Conclusions and future work

We have considered three graph GP methods (LGP, CGP, and EGGP), two forms of applying mutation to LGP (LGP and LGP-micro), and three evolutionary algorithms (generational, steady-state, and (1+\(\lambda\))), as well as standard GP. After testing each combination of technique and evolutionary algorithm on regression and digital circuits benchmarks, we studied: (1) the impact in performance caused by the EA that is used; (2) the difference in performance between the graph GP methods; (3) the difference in performance between GP and the best performing graph GP method. Our main conclusions are:

  1. 1.

    The evolutionary scheme that performs better on the regression problem is dependent on the algorithm. For GP, it is always the generational EA. For LGP-micro, it is the generational EA on the symbolic regression functions and the (\(1+\lambda\)) on the real-world regression datasets. For CGP and EGGP it was the opposite. On the other hand, the (\(1+\lambda\)) EA greatly outperforms the other EAs on digital circuits for all algorithms, which shows that this problem class benefits from an intensified local search.

  2. 2.

    For graph-based methods, it is advisable to use a fixed genotype length combined with point mutations, as in LGP-micro, CGP, and EGGP. A representation that allows all nodes to be reused, instead of the limited registers set from LGP, also proved to work better, but presented worse performance on the even parity circuits, which shows that there are problems that benefit from limited reuse of instructions. The unrestricted mutation of connection genes in EGGP resulted often in better performances compared to CGP.

  3. 3.

    There is no advantage of graph representations over trees on the symbolic regression problems, as GP using a generational EA worked generally better. However, graphs outperformed GP on the real-world regression datasets, which shows that graph-based methods can potentially improve performance on complex regression problems. Graphs also outperform GP on digital circuits, regardless of the EA being used, which leads us to conclude that this problem class benefits from features of the graph representation, such as neutral genetic drift. When used in combination with the (\(1+\lambda\)) EA, graph-based methods present the greatest advantage over trees, as this form of EA can further explore the graph representation features. Furthermore, graphs present a great advantage over trees for multiple output problems, regression included, as they can easily encode more than one output.

  4. 4.

    LGP and CGP provide a way of controlling the reuse of intermediate results via the number of registers R and the levels back parameter l, respectively. By using lower values for these parameters, one can promote code reuse and improve performance in more complex parity functions, which explains the better performance of LGP-micro on this problem class. Although EGGP also presents a good performance without this feature, it is possible that adding this type of control could be of benefit.

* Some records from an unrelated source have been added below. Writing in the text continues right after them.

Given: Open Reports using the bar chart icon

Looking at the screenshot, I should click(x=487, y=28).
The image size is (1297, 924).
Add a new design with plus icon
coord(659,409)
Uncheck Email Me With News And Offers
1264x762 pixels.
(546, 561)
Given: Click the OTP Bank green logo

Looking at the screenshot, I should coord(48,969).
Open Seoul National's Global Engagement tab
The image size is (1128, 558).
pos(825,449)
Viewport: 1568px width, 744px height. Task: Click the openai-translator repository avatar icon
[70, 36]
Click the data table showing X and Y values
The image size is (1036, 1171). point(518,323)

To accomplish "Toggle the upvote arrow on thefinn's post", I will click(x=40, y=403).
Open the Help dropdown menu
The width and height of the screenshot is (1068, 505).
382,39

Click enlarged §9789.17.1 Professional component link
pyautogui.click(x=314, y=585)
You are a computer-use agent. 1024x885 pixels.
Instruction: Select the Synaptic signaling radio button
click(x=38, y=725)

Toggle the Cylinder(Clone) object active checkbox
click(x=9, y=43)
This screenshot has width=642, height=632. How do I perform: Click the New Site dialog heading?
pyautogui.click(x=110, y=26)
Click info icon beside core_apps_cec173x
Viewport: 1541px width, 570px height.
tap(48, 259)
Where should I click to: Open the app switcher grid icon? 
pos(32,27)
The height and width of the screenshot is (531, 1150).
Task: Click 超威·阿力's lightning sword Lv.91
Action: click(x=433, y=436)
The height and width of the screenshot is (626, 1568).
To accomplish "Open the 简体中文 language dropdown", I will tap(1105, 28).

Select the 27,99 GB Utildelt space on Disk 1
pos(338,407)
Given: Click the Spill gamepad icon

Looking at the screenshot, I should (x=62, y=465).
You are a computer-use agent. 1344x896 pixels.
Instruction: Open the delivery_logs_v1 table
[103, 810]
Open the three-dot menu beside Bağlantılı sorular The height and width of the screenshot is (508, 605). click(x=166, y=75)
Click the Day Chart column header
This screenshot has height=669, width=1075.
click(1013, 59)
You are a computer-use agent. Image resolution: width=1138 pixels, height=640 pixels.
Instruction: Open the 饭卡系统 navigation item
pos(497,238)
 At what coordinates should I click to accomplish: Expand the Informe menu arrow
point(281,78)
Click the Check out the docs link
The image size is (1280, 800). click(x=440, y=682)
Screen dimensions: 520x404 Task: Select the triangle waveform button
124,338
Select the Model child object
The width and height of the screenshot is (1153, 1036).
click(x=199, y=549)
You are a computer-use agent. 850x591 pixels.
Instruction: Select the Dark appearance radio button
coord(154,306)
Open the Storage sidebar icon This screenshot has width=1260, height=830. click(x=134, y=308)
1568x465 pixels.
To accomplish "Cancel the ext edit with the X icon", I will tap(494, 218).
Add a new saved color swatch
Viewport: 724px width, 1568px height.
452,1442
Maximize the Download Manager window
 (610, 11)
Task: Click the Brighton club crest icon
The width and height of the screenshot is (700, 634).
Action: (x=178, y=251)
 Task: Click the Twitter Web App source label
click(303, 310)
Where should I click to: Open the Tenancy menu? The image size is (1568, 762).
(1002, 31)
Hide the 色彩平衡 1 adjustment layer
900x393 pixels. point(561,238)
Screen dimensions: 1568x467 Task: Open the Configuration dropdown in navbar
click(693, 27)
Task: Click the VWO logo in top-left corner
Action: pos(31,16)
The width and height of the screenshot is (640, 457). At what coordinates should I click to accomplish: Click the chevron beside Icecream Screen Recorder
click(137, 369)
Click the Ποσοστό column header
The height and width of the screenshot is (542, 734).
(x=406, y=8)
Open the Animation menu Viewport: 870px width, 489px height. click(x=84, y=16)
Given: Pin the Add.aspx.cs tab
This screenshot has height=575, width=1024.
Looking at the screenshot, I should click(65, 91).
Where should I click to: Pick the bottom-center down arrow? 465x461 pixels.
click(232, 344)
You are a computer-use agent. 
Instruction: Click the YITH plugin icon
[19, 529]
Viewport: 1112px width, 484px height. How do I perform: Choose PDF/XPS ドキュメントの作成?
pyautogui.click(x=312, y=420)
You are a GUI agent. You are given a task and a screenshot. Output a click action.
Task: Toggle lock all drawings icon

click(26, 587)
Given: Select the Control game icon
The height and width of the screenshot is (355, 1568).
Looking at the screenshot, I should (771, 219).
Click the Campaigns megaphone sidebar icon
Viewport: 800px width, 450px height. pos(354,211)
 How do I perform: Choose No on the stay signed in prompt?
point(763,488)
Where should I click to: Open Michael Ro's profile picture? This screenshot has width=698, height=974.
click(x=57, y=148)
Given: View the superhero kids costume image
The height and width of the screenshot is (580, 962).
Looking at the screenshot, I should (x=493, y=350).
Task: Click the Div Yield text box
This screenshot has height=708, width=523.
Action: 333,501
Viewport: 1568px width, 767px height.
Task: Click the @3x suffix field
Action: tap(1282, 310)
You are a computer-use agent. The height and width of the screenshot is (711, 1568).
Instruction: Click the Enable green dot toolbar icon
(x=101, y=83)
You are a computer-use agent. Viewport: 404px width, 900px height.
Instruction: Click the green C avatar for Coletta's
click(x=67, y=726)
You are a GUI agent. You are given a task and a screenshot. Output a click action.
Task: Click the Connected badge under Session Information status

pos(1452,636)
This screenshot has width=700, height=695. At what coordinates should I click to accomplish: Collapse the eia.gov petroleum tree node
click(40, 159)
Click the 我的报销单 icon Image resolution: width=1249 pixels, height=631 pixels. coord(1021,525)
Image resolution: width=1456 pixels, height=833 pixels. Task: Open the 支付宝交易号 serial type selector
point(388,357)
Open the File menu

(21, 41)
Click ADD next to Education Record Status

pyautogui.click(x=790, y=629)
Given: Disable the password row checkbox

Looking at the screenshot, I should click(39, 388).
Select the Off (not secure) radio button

We have made an initial effort to point out general differences for different groups of problems, so that we can have a direction to more specific analysis in the future, as an in-depth study in order to understand which properties of the (\(1+\lambda\)) EA and the graph representation, for example, are responsible for the improved performance on digital circuits. Some possibilities of future work include: (1) study if properties like storage of evolved information, preservation of diversity, and neutral search, are present when graphs are combined with the (\(1+\lambda\)) EA and if they are of help, as done in [29] for LGP and steady-state EA; (2) study how parametrization impacts the performance of graph GP methods, as done for the number of nodes available for reuse here and more generally for CGP in [17]; (3) expand the results obtained in this paper to other types of problems, such as control problems and more real-world problems; (4) study the phenotype biases of LGP, CGP, and EGGP, as well as the probability of a node being active, and if this can additionally explain the poor scaling of CGP in the parity functions, for example, or if a higher probability of mutation to nodes that are least active could influence any phenotype length bias and impact search performance.